Part of the difficulty of Love is how it may look to others—naïve, silly, misguided. I wonder if this is a piece of what Paul meant when he wrote in 1 Corinthians 4:10 that “we are fools for Christ’s sake”. Emma’s story seems relevant here. She Loved Joseph. There seems to be ample evidence of their deep and abiding love for each other. Yet, when Joseph started practicing polygamy, he did not share this news with Emma and eventually when she was brought into the circle of knowledge she was, uh, displeased (understandably! I would feel betrayed and hurt and abandoned and livid were I in Emma’s position).
And yet. Emma continued to stand by Joseph, to Love him. At a time when many might call that Love foolish and naïve, thinking that she should have left him, she chose to stay, to keep doing the hard work of Love (other choices could also be choices of Love).
I hope to have the courage, the strength, the faith to Love so deeply that I am a fool for Christ’s sake, like Emma before me.

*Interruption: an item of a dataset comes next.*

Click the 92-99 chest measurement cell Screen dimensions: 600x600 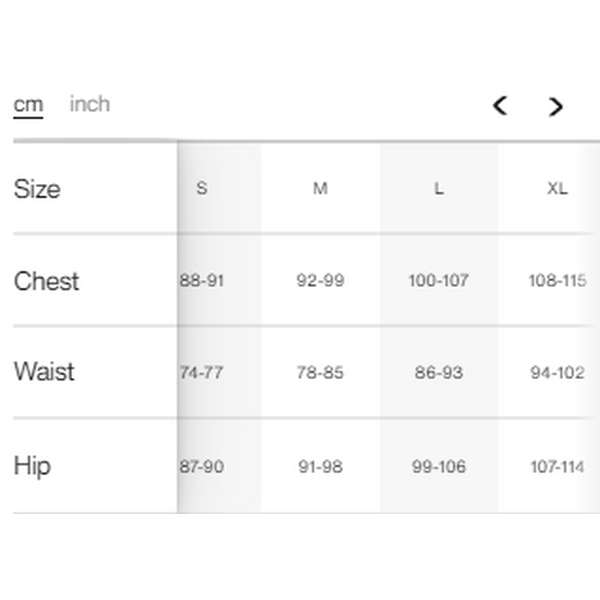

I am drawn to Emma as an example of Love and Birthing because of the wide range of work that she did for the Saints—President of the Relief Society, putting together the Hymn book (including many wonderful hymns that we still sing today) and otherwise being central to the running of the day-to-day lives of the Saints throughout their sojourn before heading West.

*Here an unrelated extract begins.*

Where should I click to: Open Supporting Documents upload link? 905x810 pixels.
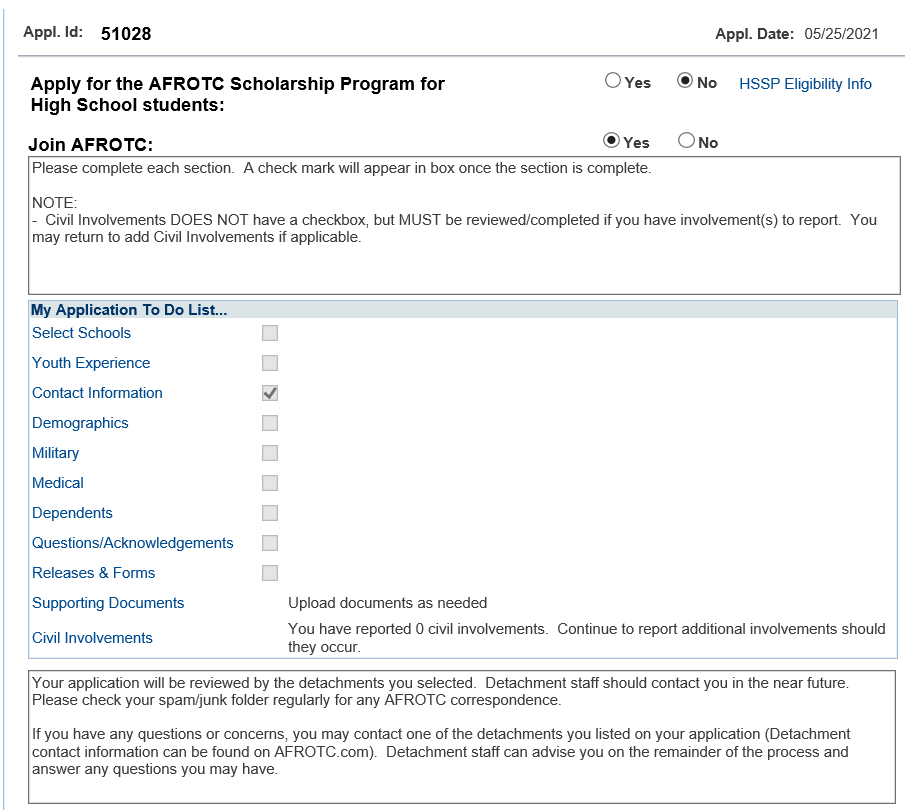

I am drawn to Emma’s enigmatic nature as well. To the way I don’t quite understand her, just as I don’t quite understand Love or what Love requires of me. I think that Love—especially God’s Love—is more wild and big and wonderful and awesome and frightening and challenging and comforting and and and… than I can possibly comprehend.
And I am convinced that it is my work to help embody that Love on the Earth today, to work to make some small piece of God’s unending, eternal, magnificent Love visible and felt in the lives of those around me. Love depends on community and connection, on relationships. I believe the words of Westley, the Dread Pirate Roberts, that “Death can’t stop true love. All it can do is delay it for a little while.”
Love binds us to one another throughout time, weaving some complex time-defying web like the workings of Cooper in Interstellar. This binding links our conversation from the first week about Jane Manning James and Hope and Waiting to this one—Emma’s Love for Jane prompted her to invite Jane to be connected to her and Joseph. Sealed. Emma saw Jane and wanted to bring her into their life. For eternity. I hope that they have renewed their bond of fellowship!
I hope to continue to look to Emma for insight into what Love can mean for me and in my own life. I still want to know what Love is, what it means to Love my enemies, how I can truly show Love for God and for my neighbor.
As we move into the final days of Advent and into the twelve days of Christmas, I hope to think about the ways that the birth of Christ embodies this wild Love of God and what the entire Nativity story can tell me about how God is present in my life today and what I can do to better embody His/Her/Their Divine Love to my enemies and neighbors.
As the poets said,
“Can't we give ourselves one more chance?
Why can't we give love that one more chance?
Why can't we give love, give love, give love, give love
Give love, give love, give love, give love, give love?”
Let’s all give Love in all its wild unexpected enigmatic ness one more chance.